YOUR INSTRUCTIONS: Although the records contain pictures, only their text should be set down, exactly as written.

SUPPLIED ENTRIES:
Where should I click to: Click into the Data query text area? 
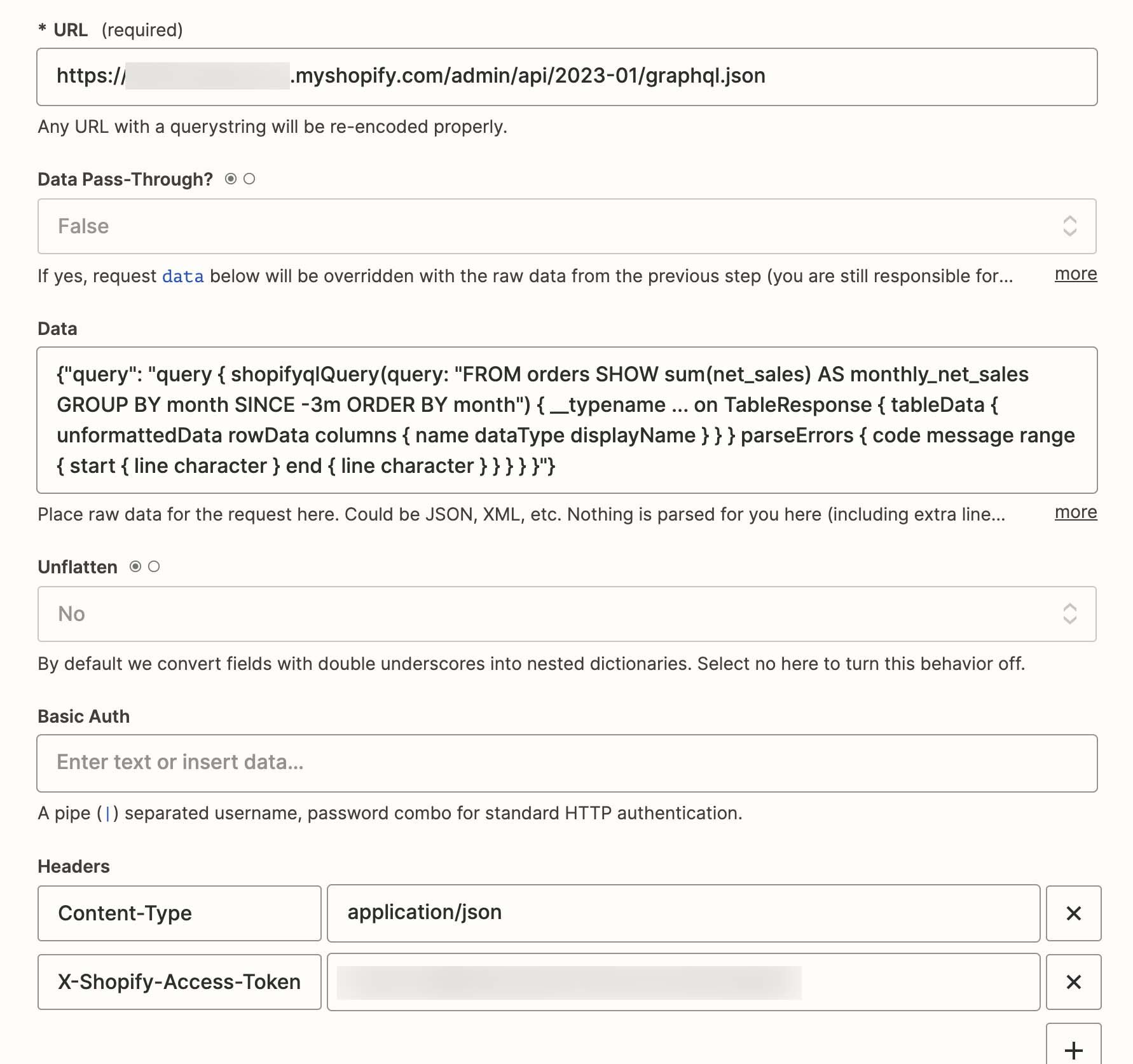click(x=566, y=420)
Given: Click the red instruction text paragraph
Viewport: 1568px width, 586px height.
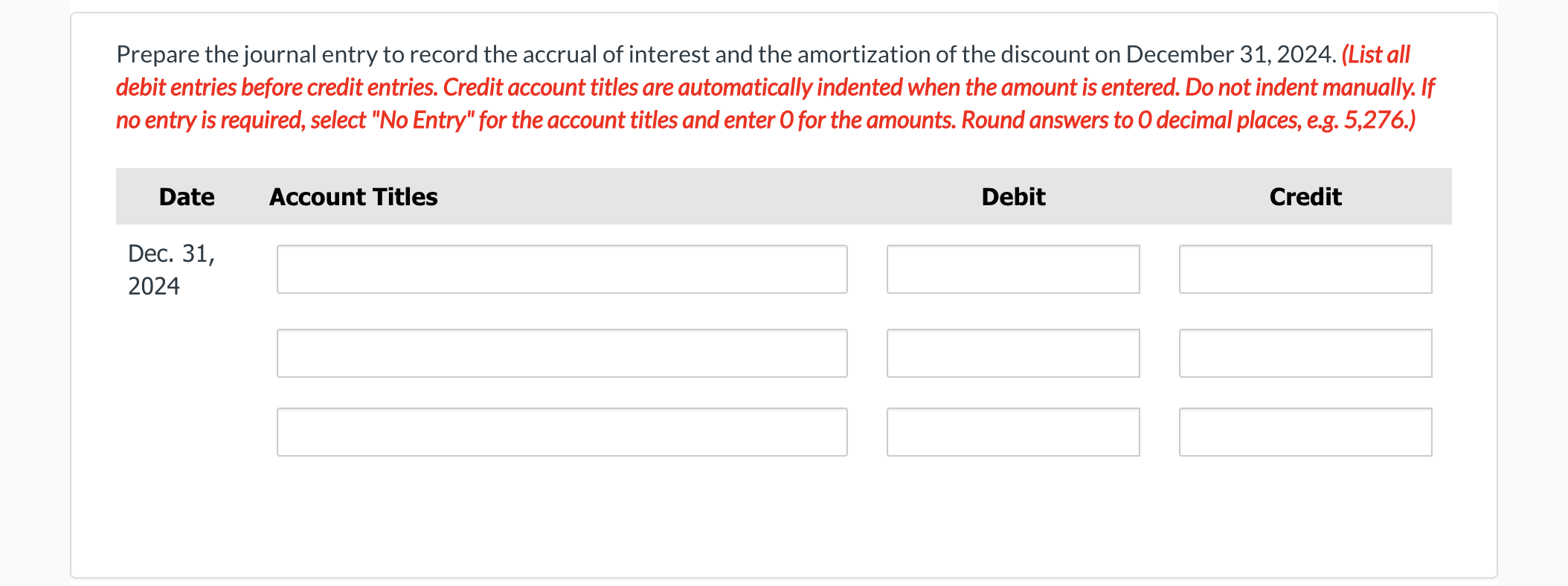Looking at the screenshot, I should pos(774,103).
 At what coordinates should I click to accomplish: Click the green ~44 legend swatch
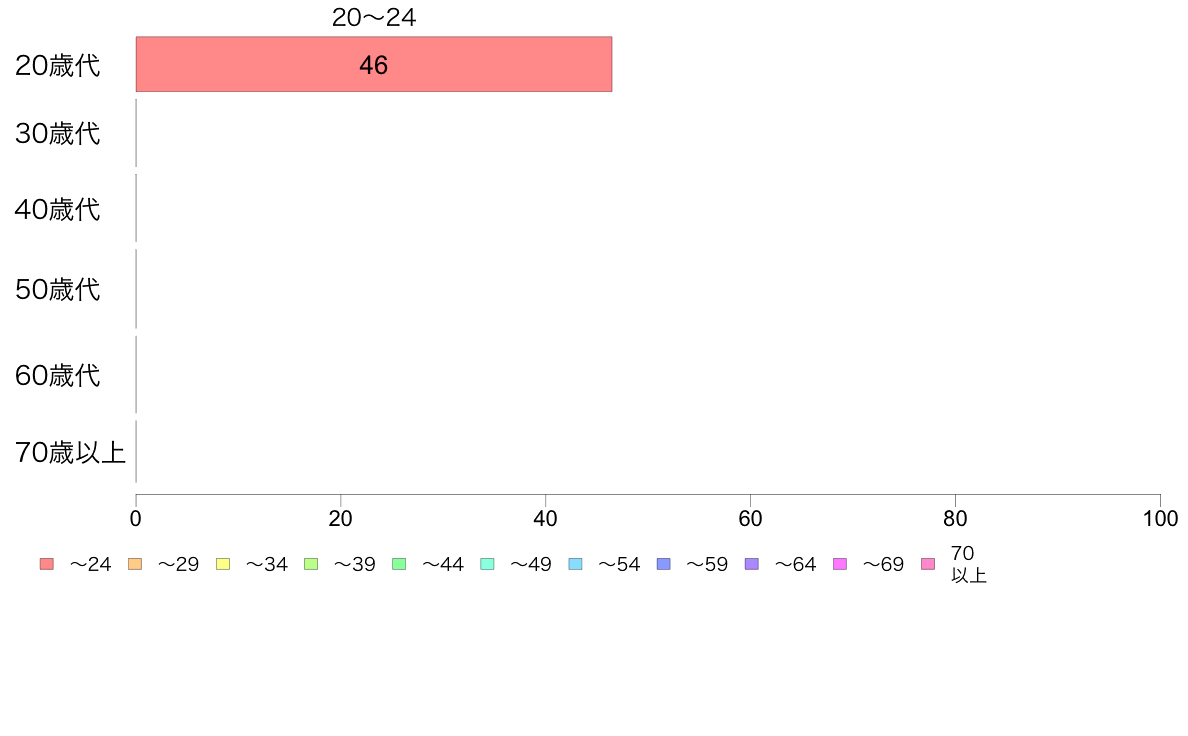[399, 564]
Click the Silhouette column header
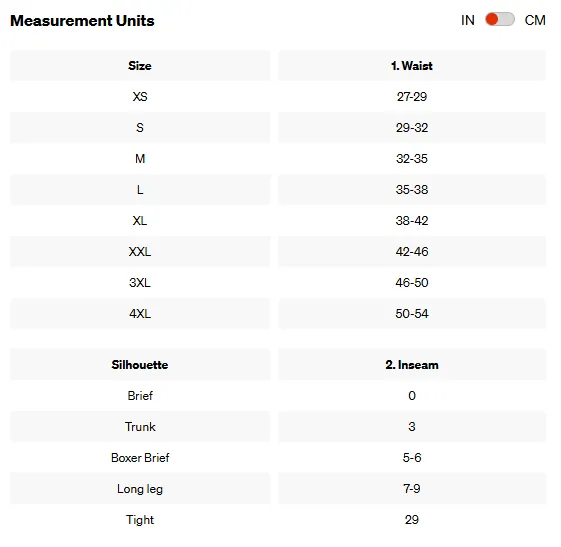This screenshot has height=547, width=561. (140, 365)
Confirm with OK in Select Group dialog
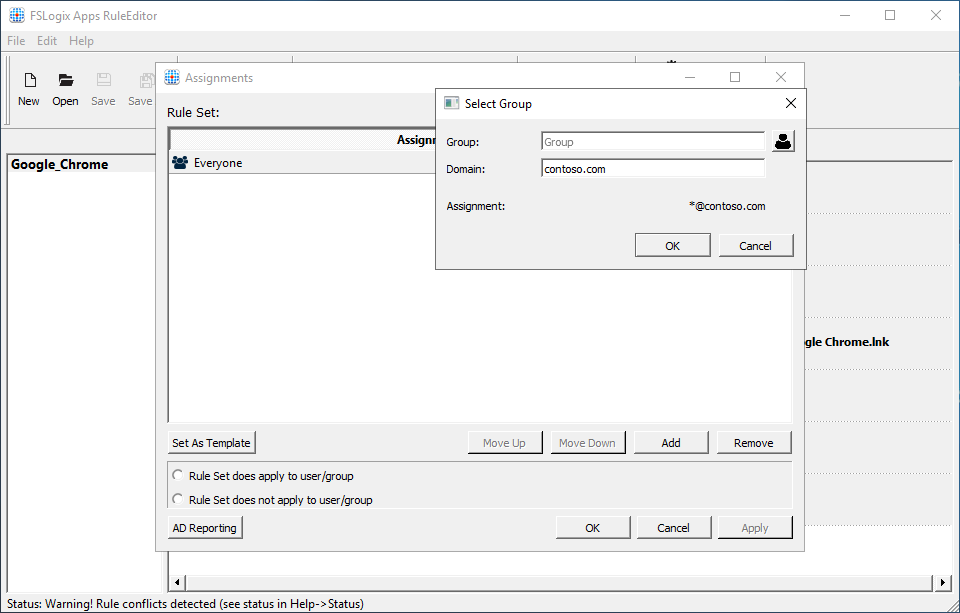 [x=672, y=245]
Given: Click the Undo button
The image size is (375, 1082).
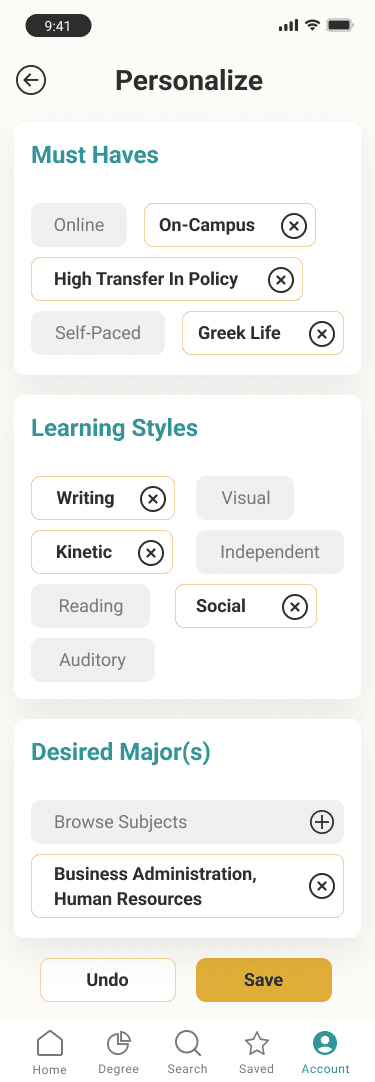Looking at the screenshot, I should coord(108,980).
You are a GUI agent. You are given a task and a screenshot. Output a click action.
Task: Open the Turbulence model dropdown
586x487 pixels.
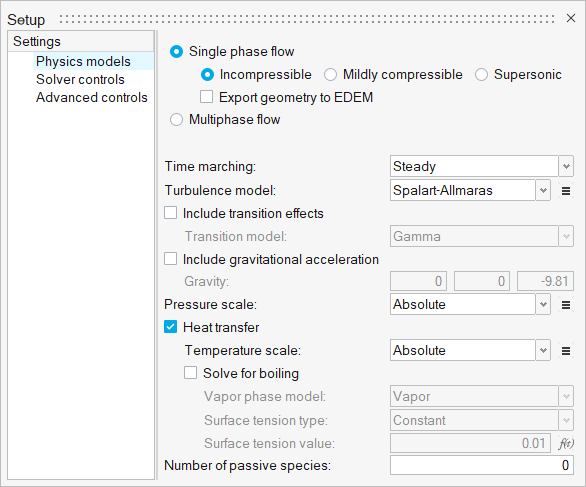[x=470, y=190]
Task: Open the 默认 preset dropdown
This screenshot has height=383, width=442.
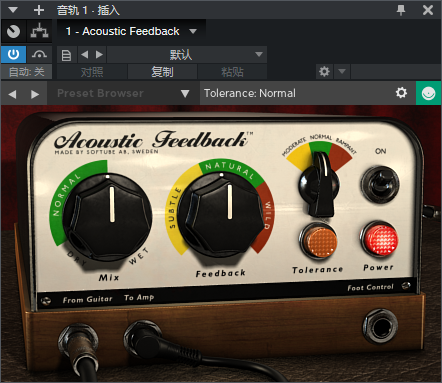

EXPECTED ANSWER:
Where should I click to: Click into the Data query text area? 
click(x=566, y=420)
Given: Click the red instruction text paragraph
Viewport: 1568px width, 586px height.
Looking at the screenshot, I should pos(774,103).
 At what coordinates should I click to accomplish: Click the green ~44 legend swatch
[399, 564]
Click the Silhouette column header
This screenshot has height=547, width=561. (140, 365)
Confirm with OK in Select Group dialog
 [x=672, y=245]
Given: Click the Undo button
The image size is (375, 1082).
Looking at the screenshot, I should coord(108,980).
You are a GUI agent. You are given a task and a screenshot. Output a click action.
Task: Open the Turbulence model dropdown
586x487 pixels.
[x=470, y=190]
Task: Open the 默认 preset dropdown
This screenshot has height=383, width=442.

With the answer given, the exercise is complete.